Here is the grand summary. "So Joshua took the whole land." Now, some look at the exceptions mentioned in the previous verse and throughout the book and call this a contradiction. But that is to misunderstand the nature of ancient conquest and biblical language. The back of the enemy was broken. The organized, national resistance was crushed. The land was secured as a whole, even though pockets of resistance remained for individual tribes to mop up. Joshua accomplished the mission God gave him. He did it "according to all that Yahweh had spoken to Moses." This is a statement of covenant faithfulness. God promised; Moses commanded; Joshua obeyed. God's word does not return to Him void.
Joshua then gives the land for an "inheritance." This is not a wage earned, but a gift received. Israel did not deserve this land; they were given it by grace, through faith. And that faith had to be an obedient faith. Finally, we have this beautiful concluding note: "Thus the land was quiet from war." This is the goal of all of God's holy warfare. It is not war for its own sake, but war for the sake of peace. It is the establishment of a realm of shalom under God's rule. This rest is a type, a foreshadowing. The author of Hebrews tells us that if this Joshua had given them the ultimate rest, God would not have later spoken of another day (Heb. 4:8). This quiet land points us forward to the true Joshua, Jesus, who defeated our ultimate giants, sin, death, and the devil. Through His finished work on the cross, He has secured our eternal inheritance and leads us into the final Sabbath rest of God. The conquest of Canaan was a type; the Great Commission is the antitype. Their warfare was to take the land; our warfare is to disciple the nations. And we fight in the strength of the one who has already won the decisive victory and promises us a rest that will never be disturbed by war again.
Application
First, we must see that God keeps His promises, even when the obstacles look like giants. The Anakim were real, formidable foes. But God's word was more real, and His power more formidable. We are often tempted to live by sight, to measure our problems against our own resources. This passage calls us to measure our problems against our God. The very thing that caused your fathers to stumble in unbelief is the very thing God calls you to conquer in faith.
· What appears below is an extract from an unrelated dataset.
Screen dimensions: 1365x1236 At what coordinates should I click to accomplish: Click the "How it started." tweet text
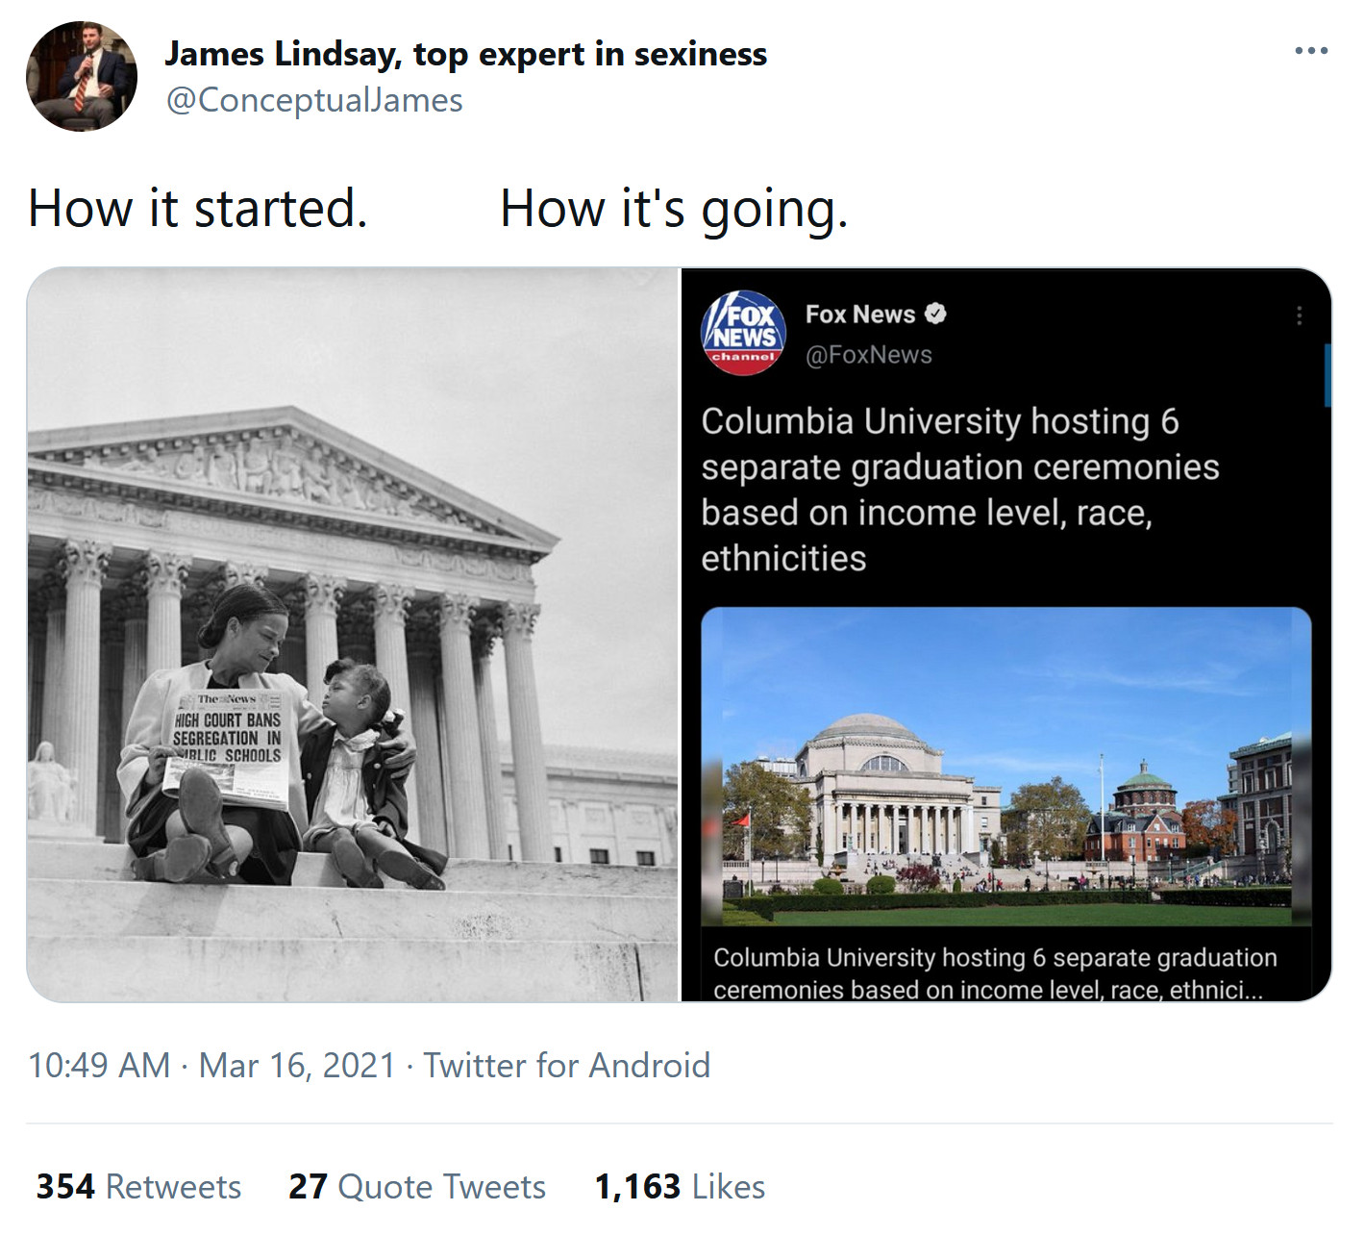(198, 209)
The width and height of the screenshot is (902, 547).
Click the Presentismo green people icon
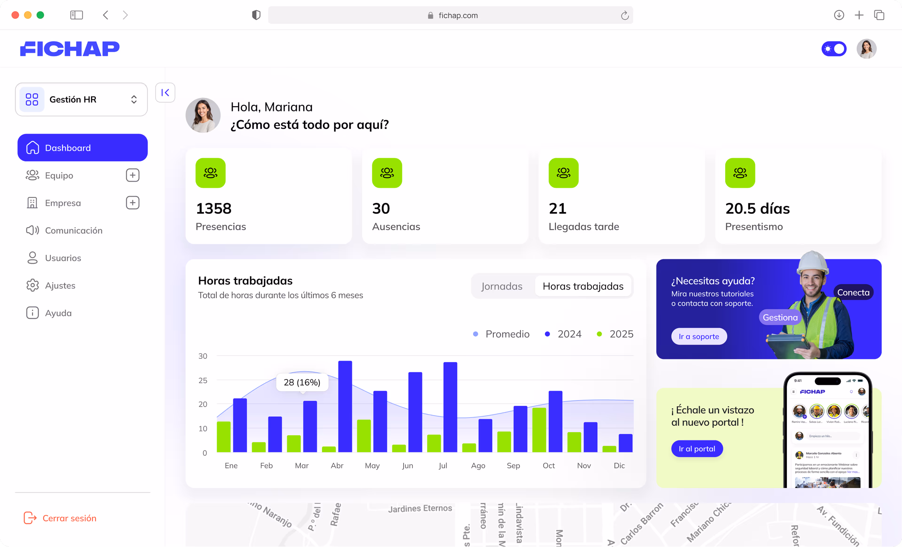[x=740, y=173]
Second, obedience must be thorough. Joshua did not leave any Anakim in the hill country of Israel. He was faithful to the herem command. We cannot make peace with sins that God has devoted to destruction. We cannot harbor a few "pet giants" in the high places of our hearts. The call to holiness is a call to a thorough, ruthless war against our own sin, carried out in the strength of the Spirit.
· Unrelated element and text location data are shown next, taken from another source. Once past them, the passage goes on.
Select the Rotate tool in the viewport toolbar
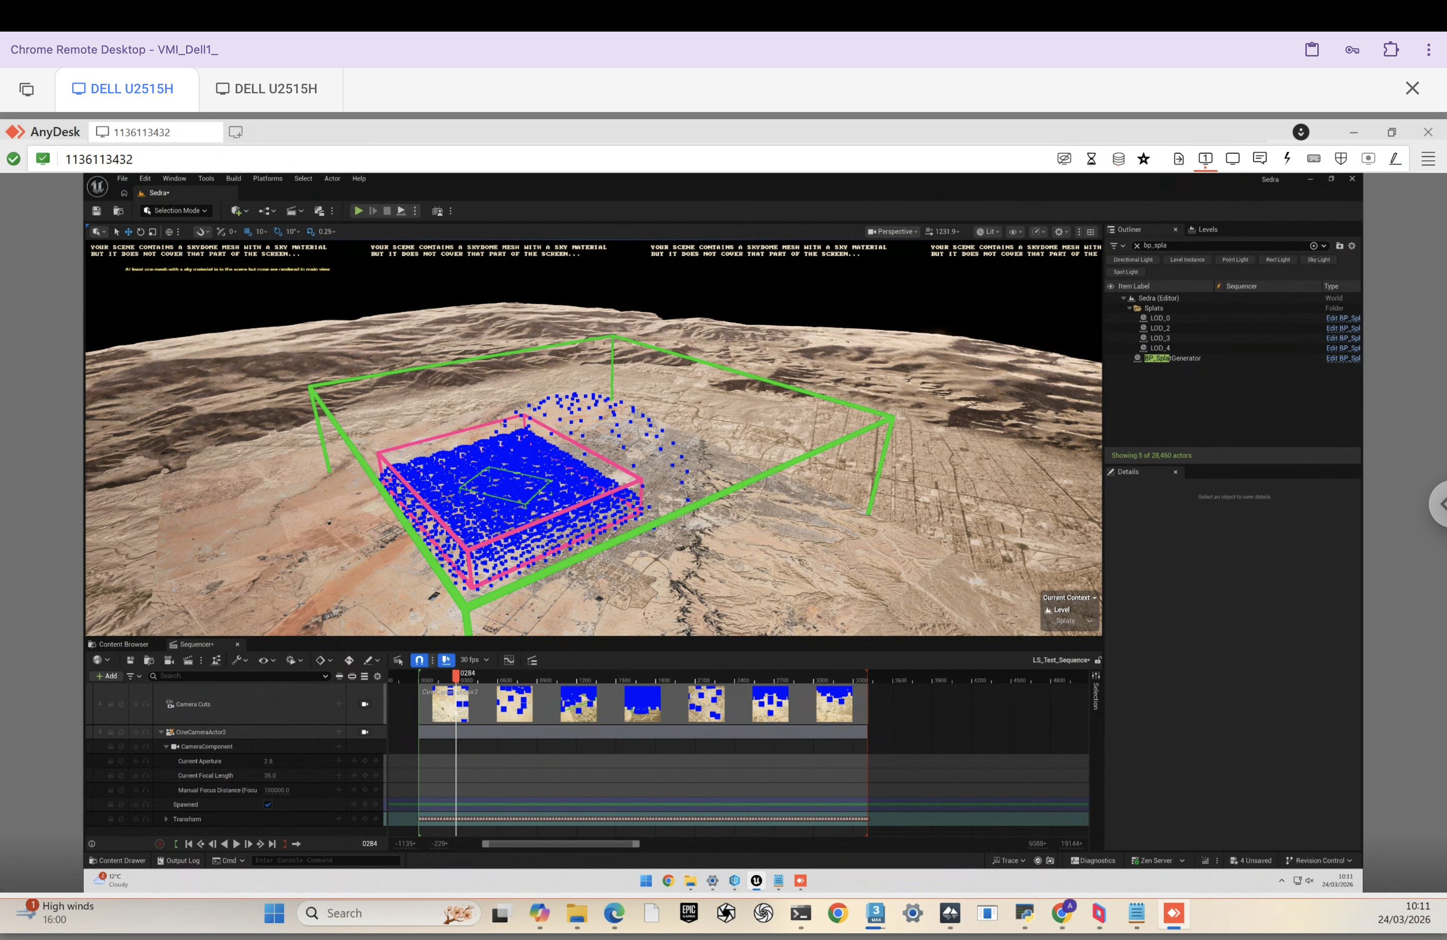The width and height of the screenshot is (1447, 940). click(x=141, y=232)
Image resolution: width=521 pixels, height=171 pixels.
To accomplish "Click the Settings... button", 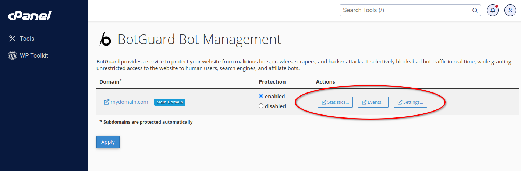I will point(410,102).
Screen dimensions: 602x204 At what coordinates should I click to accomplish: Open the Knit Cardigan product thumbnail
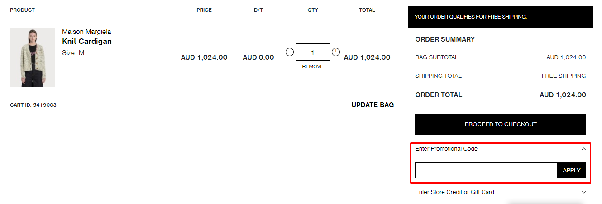[33, 57]
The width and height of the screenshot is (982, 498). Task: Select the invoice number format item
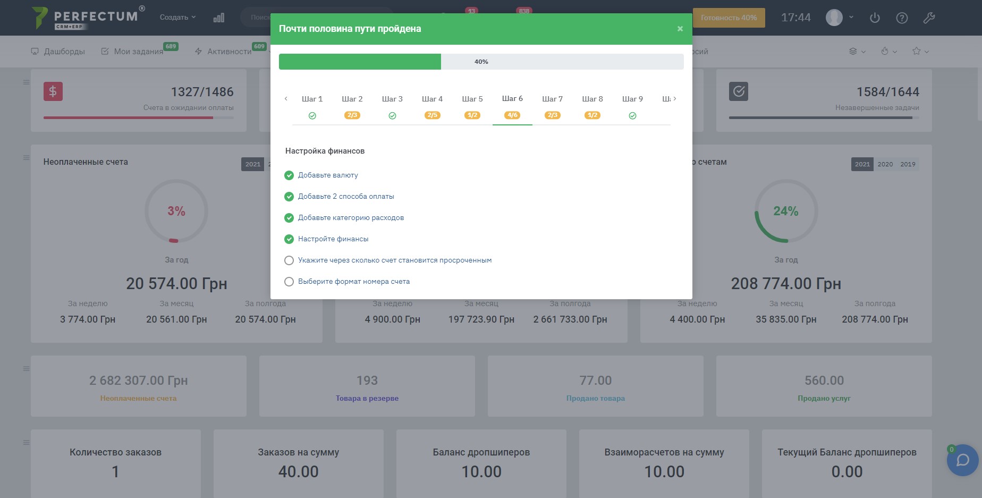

Finally, all of this Old Testament warfare points us to Christ. Joshua's name is the Hebrew form of the Greek name Jesus. The first Joshua was a faithful man who led God's people into a temporary rest. The true Jesus is the faithful Son who leads His people into an eternal rest. He is the one who crushed the head of the serpent, the ultimate giant. The rest that the land experienced from war is a foretaste of the peace that Christ gives to the soul that trusts in Him, and a promise of the ultimate peace of the new heavens and the new earth, where righteousness dwells and war will be no more.